▶ [ABOUT THIS TASK] In the records below, find the line with "Select the Latitude" and the line with "Task: Expand the full game summary". Print both exactly, along with every line between them, and no other line.

▶ [Collected data]
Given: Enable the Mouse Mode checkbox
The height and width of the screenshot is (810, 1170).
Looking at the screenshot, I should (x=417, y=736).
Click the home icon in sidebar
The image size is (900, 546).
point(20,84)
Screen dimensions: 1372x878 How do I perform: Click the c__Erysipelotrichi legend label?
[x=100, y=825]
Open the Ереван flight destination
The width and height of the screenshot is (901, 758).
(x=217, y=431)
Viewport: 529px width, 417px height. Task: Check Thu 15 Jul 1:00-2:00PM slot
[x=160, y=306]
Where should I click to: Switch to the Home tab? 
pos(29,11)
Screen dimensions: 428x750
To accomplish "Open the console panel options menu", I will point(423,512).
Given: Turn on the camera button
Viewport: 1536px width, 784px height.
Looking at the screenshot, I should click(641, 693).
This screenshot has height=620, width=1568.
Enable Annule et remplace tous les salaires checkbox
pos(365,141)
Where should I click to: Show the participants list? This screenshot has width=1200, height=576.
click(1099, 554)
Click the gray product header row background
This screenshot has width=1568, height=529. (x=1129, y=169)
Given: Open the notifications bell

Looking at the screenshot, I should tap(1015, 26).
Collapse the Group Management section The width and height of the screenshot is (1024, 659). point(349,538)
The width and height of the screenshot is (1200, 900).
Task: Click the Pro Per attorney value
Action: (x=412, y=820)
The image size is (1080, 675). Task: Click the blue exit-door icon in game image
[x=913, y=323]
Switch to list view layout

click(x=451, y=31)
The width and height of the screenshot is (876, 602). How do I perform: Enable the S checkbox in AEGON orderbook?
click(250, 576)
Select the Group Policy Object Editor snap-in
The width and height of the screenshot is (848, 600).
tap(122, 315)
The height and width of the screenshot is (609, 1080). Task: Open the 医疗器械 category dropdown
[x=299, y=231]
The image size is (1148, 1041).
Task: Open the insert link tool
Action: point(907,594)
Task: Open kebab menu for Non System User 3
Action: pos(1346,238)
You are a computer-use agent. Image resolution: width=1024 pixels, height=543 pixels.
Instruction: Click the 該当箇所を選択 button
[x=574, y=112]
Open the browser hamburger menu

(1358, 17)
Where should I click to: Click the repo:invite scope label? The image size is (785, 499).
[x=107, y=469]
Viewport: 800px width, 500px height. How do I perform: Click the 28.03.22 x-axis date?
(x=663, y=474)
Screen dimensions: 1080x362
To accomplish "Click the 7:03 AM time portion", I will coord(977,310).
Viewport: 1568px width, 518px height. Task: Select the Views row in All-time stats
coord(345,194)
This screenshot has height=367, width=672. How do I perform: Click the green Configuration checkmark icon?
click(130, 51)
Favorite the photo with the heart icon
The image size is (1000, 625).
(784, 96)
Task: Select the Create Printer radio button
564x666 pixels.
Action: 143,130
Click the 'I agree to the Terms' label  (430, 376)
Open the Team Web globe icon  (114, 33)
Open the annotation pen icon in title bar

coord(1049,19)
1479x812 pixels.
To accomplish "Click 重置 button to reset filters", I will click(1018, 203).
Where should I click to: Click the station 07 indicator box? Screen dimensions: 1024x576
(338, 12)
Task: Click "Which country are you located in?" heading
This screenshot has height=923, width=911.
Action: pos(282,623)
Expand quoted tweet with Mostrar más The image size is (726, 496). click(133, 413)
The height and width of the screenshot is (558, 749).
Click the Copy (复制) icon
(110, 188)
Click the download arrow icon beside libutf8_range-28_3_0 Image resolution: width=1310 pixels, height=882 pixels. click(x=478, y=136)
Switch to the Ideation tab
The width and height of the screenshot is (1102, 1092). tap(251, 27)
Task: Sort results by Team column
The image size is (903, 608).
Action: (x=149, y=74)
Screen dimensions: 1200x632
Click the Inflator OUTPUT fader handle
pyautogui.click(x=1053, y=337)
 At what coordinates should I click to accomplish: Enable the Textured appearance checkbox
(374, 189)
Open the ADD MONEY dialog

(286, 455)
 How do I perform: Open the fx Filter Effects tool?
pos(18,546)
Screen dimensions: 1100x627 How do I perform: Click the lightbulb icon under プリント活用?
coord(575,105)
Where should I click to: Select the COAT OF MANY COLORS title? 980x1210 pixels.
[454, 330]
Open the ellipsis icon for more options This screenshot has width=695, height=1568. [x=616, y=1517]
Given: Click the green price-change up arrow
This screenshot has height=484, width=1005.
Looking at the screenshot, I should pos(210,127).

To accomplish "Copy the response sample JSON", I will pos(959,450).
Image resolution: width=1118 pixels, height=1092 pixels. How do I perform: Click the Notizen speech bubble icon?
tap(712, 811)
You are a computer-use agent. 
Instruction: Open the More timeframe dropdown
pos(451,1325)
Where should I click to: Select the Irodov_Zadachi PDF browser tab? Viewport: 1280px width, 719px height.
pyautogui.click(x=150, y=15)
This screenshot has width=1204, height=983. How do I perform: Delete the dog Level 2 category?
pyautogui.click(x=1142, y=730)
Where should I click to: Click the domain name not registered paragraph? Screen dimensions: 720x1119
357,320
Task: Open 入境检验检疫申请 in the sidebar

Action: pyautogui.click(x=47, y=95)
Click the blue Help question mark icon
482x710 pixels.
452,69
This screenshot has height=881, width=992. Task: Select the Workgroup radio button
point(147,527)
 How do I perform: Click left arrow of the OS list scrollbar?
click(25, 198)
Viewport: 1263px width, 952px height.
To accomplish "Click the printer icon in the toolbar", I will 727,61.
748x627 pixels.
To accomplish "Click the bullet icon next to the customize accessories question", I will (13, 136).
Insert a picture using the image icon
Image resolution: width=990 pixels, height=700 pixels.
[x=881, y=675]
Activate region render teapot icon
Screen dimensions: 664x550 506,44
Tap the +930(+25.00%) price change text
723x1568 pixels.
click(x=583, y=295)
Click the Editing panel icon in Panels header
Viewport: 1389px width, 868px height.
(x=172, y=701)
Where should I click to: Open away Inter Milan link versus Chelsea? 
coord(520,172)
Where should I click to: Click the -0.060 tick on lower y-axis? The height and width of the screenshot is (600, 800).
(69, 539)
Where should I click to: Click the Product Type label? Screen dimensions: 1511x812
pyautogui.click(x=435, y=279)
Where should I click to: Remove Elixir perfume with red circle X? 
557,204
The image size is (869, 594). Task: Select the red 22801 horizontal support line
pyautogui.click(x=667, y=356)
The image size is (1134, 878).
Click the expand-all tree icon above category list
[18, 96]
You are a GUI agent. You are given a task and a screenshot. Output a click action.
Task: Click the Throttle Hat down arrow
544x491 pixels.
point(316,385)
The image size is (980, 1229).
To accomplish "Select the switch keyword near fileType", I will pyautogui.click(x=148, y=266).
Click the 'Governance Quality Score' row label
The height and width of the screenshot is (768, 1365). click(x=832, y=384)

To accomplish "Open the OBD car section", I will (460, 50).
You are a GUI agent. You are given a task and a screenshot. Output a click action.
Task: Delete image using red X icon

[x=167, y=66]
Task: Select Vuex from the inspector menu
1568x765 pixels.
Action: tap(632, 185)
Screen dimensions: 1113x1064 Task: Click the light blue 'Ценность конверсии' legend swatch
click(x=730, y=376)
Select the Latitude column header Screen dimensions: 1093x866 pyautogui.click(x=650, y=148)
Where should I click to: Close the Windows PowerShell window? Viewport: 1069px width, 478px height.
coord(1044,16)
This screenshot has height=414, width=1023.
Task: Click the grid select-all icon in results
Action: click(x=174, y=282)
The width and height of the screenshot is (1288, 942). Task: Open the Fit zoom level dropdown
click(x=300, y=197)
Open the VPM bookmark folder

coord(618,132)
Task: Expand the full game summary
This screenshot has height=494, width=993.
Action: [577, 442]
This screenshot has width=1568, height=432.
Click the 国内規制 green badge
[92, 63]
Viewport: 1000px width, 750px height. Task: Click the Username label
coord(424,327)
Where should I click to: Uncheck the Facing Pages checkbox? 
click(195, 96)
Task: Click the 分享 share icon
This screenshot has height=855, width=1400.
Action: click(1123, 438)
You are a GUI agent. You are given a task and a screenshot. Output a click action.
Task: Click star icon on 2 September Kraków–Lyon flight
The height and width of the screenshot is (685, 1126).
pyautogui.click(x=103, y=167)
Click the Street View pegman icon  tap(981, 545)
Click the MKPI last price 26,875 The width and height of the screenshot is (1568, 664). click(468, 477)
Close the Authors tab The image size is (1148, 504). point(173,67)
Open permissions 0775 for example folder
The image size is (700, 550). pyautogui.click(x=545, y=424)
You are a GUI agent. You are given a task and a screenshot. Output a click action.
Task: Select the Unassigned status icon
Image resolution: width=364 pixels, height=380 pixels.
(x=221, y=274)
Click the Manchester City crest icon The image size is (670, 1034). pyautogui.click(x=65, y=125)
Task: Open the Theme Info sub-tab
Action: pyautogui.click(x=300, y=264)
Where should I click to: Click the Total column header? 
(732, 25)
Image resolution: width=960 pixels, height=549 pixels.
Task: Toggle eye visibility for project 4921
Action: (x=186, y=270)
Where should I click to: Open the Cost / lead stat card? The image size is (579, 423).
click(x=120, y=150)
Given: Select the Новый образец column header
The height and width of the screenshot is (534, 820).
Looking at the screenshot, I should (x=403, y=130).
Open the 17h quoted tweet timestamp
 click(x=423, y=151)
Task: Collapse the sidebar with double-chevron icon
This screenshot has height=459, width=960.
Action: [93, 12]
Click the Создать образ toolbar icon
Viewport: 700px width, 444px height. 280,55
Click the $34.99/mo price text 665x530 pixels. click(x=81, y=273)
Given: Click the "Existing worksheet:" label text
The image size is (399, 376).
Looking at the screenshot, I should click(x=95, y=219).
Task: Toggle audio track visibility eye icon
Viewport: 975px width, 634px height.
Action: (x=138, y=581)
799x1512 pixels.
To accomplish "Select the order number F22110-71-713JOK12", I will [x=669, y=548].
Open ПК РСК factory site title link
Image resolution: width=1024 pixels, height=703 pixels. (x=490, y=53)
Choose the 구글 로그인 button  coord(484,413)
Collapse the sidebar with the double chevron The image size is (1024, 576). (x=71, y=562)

▶ [RESULT]
Select the Latitude column header Screen dimensions: 1093x866 pyautogui.click(x=650, y=148)
Where should I click to: Close the Windows PowerShell window? Viewport: 1069px width, 478px height.
coord(1044,16)
This screenshot has height=414, width=1023.
Task: Click the grid select-all icon in results
Action: click(x=174, y=282)
The width and height of the screenshot is (1288, 942). Task: Open the Fit zoom level dropdown
click(x=300, y=197)
Open the VPM bookmark folder

coord(618,132)
Task: Expand the full game summary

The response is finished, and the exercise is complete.